• **EXTRAIT À LIRE**:
/---

Pour le rendre signifiant, certains feront des enfants afin de leur transmettre des valeurs et de perpétuer une lignée familiale. D'autres opteront pour cette forme d'immortalité que confère la création artistique. D'autres encore se mettront au service d'autrui pour pouvoir dire "Ma vie a fait une différence". Moi? Rien de tout ça ne m'intéresse. Je m'efforce de ne pas avoir d'impact négatif sur ce et ceux qui m'entourent. Quand j'ai une occasion de rendre mon petit monde un peu meilleur, par exemple en aidant quelqu'un, je la saisis et ça m'apporte toujours beaucoup de satisfaction. Mais je ne me sens pas obligée de le faire pour justifier mon existence ici-bas ou lui donner un sens. C'est un choix en accord avec mes convictions personnelles, point.

En vérité, le seul objectif que je me suis fixé dans la vie, c'est d'être heureuse. Après pas mal de tâtonnements et de ratés plus ou moins spectaculaires, j'ai fini par trouver ma voie, qui est celle de la pleine conscience et de la gratitude. Je puise mon bonheur dans les petites choses du quotidien, dans le fait de les savourer pleinement et de me rendre compte de la chance que j'ai de pouvoir les goûter. Je sais que ça peut sembler cucul comme tout, mais jamais je ne m'endors sans cette pensée reconnaissante: "Je suis couchée dans un lit douillet, bien au chaud dans une maison sûre; je n'ai pas mal, je n'ai pas faim"; et même quand une personne aimée n'est pas allongée près de moi, je sais qu'il me suffirait de décrocher mon téléphone pour parler à quelqu'un pour qui je compte.

\---

• **EXERCICES À RÉSOUDRE**:
#1 D'après l'extrait sur le sens de la vie, quel est le seul objectif que la personne qui s'exprime s'est fixé ?
#2 En vous appuyant sur l'extrait sur le sens de la vie, expliquez pourquoi la personne qui s'exprime saisit les occasions d'aider quelqu'un, alors qu'elle ne s'y sent pas obligée.
#3 Poursuivez l'extrait sur le sens de la vie et le bonheur à partir de sa dernière phrase.

• **MATÉRIEL FOURNI**:
/---

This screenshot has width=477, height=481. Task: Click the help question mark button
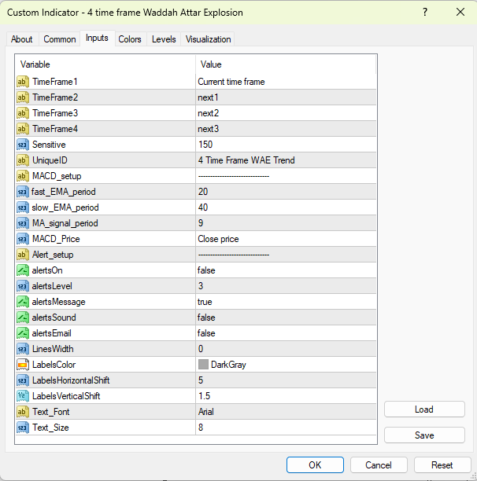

\---

• **RÉPONSES AUX EXERCICES**:
#1 Être heureuse.

#2 Aider quelqu'un lui apporte toujours beaucoup de satisfaction. C'est aussi un choix en accord avec ses convictions personnelles, et non un moyen de justifier son existence ou de lui donner un sens.

#3
Je suis heureuse pour le soleil hivernal qui caresse mon visage et marbre d'orangé l'intérieur de mes paupières pendant que Chouchou conduit sur les routes de campagne autour de chez mes parents. Je suis heureuse du mouvement rythmique de mon crochet qui enchaîne les mailles serrées, et de la sensation du fil laine peignée/acrylique/polyamide qui glisse entre mes doigts. Je suis heureuse pour la douce chaleur d'un Kukicha Kabuze qui descend lentement vers mon estomac. Je suis heureuse pour les succulentes pâtes aux chicons préparées par Chouchou. Je suis heureuse pour le rire de mon père aux répliques impertinentes du Mentaliste. Je suis heureuse parce qu'un projet sur lequel mon beau-frère travaille d'arrache-pied depuis huit mois va enfin se concrétiser, et parce que j'ai l'opportunité de lui donner un coup de main dans la dernière ligne droite. Je suis heureuse de préparer un voyage en Islande pour le printemps prochain. Et cela fait sans doute de moi une personne de peu de profondeur, pour me satisfaire de bonheurs aussi minuscules dans un monde qui souffre autant. Qu'importe: je ne fais de mal à personne, et je suis heureuse.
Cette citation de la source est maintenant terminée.